Abrams looked at her and let his smile widen. “God knows why, but I like you.”

“Makes my day.” She walked to the elevator and stopped at a small desk. She wrote their names and destination in the weekend book. They rode up and got off on the forty-fourth floor, which was wholly occupied by O’Brien’s firm. A private guard in the corridor nodded to her in recognition and indicated yet another sign-in book on a rostrum. Abrams said, “I’m glad I didn’t stop in to use the bathroom.”

Katherine seemed not to hear as she studied the book. A few attorneys had come in, she noted, and Arnold had signed in at 8:00 A.M.

She and Abrams walked down the long, turning corridor and stopped in front of the steel door marked DEAD FILES. She knocked.

Abrams said, “Will Arnold let me in?”

She smiled. “I’ll use my charm.” She knocked again. From behind the door they heard the shrill whistle of a teakettle, a furiously boiling teakettle that should be taken off the burner.

Abrams reached out and turned the knob. The door opened with its familiar unoiled creak. Abrams peered inside.

Katherine brushed quickly past him and stepped into the room. Abrams pulled her back and drew his revolver. Neither spoke. The copper kettle sat on a glowing red electric ring, steam shooting from its spout.

Katherine’s eyes adjusted to the uneven illumination and focused on the body lying in a pool of lamplight beside the camp table. Abram’s eyes darted around the dimly lit stacks of file cabinets. They both listened, but there was no sound except the whistling kettle.

Abrams kept his revolver by his side and approached the body.

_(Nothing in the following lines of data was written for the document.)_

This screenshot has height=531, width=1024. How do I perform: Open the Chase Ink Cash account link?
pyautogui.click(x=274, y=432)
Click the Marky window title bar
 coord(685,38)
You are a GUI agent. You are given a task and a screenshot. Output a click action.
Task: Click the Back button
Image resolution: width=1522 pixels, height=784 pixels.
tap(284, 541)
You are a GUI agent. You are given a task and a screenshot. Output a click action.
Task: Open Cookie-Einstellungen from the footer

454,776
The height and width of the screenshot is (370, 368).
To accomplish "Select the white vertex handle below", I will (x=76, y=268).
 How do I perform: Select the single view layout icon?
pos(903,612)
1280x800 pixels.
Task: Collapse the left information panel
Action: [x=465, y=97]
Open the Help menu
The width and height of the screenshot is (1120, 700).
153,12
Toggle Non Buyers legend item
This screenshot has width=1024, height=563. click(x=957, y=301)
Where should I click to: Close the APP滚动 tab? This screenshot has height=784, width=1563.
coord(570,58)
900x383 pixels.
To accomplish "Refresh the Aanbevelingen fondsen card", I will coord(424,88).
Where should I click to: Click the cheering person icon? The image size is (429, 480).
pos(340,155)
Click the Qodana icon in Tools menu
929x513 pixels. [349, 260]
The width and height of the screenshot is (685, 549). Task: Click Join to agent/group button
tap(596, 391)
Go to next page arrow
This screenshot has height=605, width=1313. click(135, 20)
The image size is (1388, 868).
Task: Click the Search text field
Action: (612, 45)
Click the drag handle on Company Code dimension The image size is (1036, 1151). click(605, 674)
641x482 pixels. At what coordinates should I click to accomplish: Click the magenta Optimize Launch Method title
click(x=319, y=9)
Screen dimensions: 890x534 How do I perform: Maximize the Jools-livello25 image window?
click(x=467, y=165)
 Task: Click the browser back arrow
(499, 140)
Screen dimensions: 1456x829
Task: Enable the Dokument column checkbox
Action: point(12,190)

Arnold Brin, dressed in shirt sleeves and gray slacks, lay on his stomach, his head to one side and his cheek resting on a disarrayed tie. The tie, noticed Abrams, was a blue hue that closely matched the color of Arnold’s face. Arnold Brin’s tongue protruded from his open mouth and touched the tie. The eye that Abrams could see was wide open. Abrams knelt beside the body and touched the cheek. “Warm. About an hour, or less.”

Katherine felt her legs shaking and slumped into a chair, then, realizing it was Arnold’s, quickly stood and leaned back against a file cabinet. “Oh…” her voice was barely audible. “… Oh, my God…”

Abrams looked back at the camp desk. Tea things were strewn around, and a bakery bag of tea biscuits lay on the floor beside the desk. Abrams got down on all fours, his eyes inches from the dead man’s face. He reached behind, took the desk lamp and set it on the floor. He examined the open eye, then forced open Arnold’s stiffening jaws, peered inside, sniffed, then stood, replacing the lamp.

Katherine still stood against the cabinet, her eyes shut, and Abrams could see moisture around her lids. He surveyed the table again, examining the kettle, the porcelain pot, and loose tea. He picked up one of the biscuits and smelled it. “It was probably suffocation, but I don’t think it was brought on by poison.”